Report ranks metropolitan areas by transit accessibility

By Chris McCahill
Researchers at the University of Minnesota released a new report ranking major metropolitan areas in terms of their accessibility to jobs by transit. The new Access Across America report complements the group’s 2013 release, which measured job accessibility by automobile, and builds upon their ongoing efforts to develop tools for assessing transportation performance in terms other than mobility and congestion.
The researchers collected detailed transit route and schedule information for 46 of the largest metropolitan areas in the U.S. and calculated the number of jobs a typical resident can reach by transit and walking in cumulative 10-minute intervals between 7:00 am and 9:00 am.

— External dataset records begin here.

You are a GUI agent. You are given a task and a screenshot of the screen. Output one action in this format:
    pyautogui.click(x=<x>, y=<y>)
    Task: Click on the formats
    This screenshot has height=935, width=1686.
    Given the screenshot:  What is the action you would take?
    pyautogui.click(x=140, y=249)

In their ranking scheme, jobs are given more weight if they are reachable within a shorter timeframe or by a greater number of people. Cities like Washington, Philadelphia, Seattle, and Denver perform considerably better in the transit report, compared to the 2013 automobile accessibility report, while cities like Minneapolis, Dallas, and Houston drop out of the top ten ranking entirely.

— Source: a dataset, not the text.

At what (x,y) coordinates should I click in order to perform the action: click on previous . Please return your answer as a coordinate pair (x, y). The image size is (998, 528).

The researchers acknowledge that their measure paints an incomplete picture (e.g., by using jobs as a proxy for all activities and by failing to account for the types of jobs available) and also that a region’s performance has almost as much to do with city size and land use patterns as it does with transportation infrastructure. However, they hope to gradually improve their metrics and track changes over time to allow for a better understanding of the impacts of transportation investments and changes in land use. They are also seeking partners to contribute to a pooled fund so that they can measure multimodal accessibility across entire states on a regular basis.
Chris McCahill is a Senior Associate at SSTI.